The Atlantic Ocean has a significant effect on Britain's climate. Although the British Isles are as far north in latitude as Labrador in Canada, they have a mild climate throughout the year. This is due to the Gulf Stream, a current of warm water that flows up from the Caribbean past Britain. Prevailing southwesterly winds moving across this warmer water bring moisture and moderating temperatures to the British Isles. The surrounding waters moderate temperatures year-round, making the UK warmer in winter and cooler in summer than other areas at the same latitude. Great Britain's western coast tends to be warmer than the eastern coast, and the southern regions tend to be warmer than the northern regions. The mean annual temperature in the far north of Scotland is 6°C (43°F), and in warmer southwestern England it is 11°C (52°F). In general, temperatures are ordinarily around 15°C (60°F) in the summer and around 5°C (40°F) in the winter. Temperatures rarely ever exceed 32°C (90°F) or drop below -10°C (14°F) anywhere in the British Isles. In general, frosts, when the temperature dips below 0°C (32°F), are rare.

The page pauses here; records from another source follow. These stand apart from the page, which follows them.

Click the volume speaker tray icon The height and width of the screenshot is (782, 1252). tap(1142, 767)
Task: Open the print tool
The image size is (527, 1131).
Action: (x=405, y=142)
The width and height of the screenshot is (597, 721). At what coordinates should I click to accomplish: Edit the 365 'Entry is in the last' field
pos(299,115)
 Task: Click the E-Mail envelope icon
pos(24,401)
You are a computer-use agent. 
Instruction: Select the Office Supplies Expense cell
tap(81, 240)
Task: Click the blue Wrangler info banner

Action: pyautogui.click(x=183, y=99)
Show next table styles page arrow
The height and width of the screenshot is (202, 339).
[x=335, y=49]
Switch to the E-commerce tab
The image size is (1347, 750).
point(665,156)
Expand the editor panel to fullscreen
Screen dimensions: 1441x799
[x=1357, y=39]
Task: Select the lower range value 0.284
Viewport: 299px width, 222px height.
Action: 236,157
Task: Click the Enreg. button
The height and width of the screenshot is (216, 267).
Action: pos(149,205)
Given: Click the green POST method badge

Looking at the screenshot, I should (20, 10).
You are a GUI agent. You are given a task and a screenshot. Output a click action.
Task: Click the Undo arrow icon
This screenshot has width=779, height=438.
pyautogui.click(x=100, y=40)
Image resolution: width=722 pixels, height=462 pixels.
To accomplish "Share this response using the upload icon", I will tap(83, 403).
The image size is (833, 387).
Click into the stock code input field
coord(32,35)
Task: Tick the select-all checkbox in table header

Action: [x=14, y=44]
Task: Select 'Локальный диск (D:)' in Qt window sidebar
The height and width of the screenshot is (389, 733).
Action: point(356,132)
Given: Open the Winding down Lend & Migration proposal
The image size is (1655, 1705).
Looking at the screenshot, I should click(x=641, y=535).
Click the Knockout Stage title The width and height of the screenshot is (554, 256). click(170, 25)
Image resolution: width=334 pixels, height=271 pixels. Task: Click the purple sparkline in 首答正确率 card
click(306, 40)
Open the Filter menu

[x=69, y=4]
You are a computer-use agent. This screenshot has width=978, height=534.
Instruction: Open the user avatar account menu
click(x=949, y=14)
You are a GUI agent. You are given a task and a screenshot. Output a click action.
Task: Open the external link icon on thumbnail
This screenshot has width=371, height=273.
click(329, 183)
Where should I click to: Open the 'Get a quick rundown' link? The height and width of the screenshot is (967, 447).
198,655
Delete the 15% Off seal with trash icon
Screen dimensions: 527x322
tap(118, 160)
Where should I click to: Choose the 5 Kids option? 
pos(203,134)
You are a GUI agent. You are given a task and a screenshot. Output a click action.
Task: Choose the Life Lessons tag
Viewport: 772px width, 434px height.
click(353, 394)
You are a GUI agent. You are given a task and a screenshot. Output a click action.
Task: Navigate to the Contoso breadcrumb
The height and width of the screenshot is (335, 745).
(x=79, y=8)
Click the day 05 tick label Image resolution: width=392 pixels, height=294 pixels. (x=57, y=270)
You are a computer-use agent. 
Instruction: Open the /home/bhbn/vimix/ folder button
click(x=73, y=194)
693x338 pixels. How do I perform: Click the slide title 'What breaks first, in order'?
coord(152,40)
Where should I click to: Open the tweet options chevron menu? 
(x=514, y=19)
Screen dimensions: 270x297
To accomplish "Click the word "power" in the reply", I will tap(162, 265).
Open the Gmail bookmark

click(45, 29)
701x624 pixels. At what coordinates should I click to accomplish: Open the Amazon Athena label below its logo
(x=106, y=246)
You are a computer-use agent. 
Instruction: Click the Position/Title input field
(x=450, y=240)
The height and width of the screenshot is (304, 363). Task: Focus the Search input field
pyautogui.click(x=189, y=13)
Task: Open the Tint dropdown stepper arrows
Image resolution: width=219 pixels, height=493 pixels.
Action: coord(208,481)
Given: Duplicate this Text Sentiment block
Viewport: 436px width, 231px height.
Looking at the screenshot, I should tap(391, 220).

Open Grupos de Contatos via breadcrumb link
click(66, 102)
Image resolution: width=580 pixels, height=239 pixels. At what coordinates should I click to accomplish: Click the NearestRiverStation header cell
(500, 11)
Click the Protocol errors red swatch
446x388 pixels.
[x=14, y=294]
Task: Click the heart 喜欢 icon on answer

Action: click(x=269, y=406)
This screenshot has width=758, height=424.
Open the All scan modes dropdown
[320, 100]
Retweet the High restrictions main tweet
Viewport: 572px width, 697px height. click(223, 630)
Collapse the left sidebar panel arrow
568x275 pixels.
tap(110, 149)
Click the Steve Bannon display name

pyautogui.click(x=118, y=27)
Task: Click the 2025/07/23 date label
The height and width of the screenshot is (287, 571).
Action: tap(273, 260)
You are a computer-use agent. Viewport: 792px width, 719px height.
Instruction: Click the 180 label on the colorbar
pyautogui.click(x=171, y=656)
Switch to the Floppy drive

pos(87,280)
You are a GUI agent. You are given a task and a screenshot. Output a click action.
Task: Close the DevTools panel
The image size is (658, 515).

Winds blowing off the Atlantic Ocean bring clouds and large amounts of moisture to the British Isles. Average annual precipitation is more than 1,000 mm (40 in), varying from the extremes of 5,000 mm (196 in) in the western Highlands of Scotland to less than 500 mm (20 in) in the driest parts of East Anglia in England. The western part of Britain receives much more moisture than the eastern areas. It rains year-round, and in the winter the rain may change to snow, particularly in the north. It snows infrequently in the south, and when it does it is likely to be wet, slushy, and short-lived. Southern Britain has experienced episodes of drought in recent years, although historically these are rare occurrences. Some regard these episodes as indicators of global climatic changes.
The climate has affected settlement and development in Britain for thousands of years. The mild, wet climate ensured that thick forests rich in game, as well as rivers and streams abundant with fish, were available to prehistoric hunters and gatherers. Britain was regarded as a cold, remote, and distant part of the ancient Roman Empire in the first few centuries AD, so relatively few Romans were motivated to move there for trade, administrative, or military reasons. Preindustrial settlements clustered in southern England, where the climate was milder, the growing season longer, and the rich soil and steady rainfall produced bountiful harvests. Successive waves of invaders made the plains of southern England their primary objective. After the Industrial Revolution began in the 18th century, populations grew enormously in areas with rich resources beneath the ground, particularly coal, even though these resources were sometimes located in the colder, harsher northern regions of England or the western Lowlands of Scotland.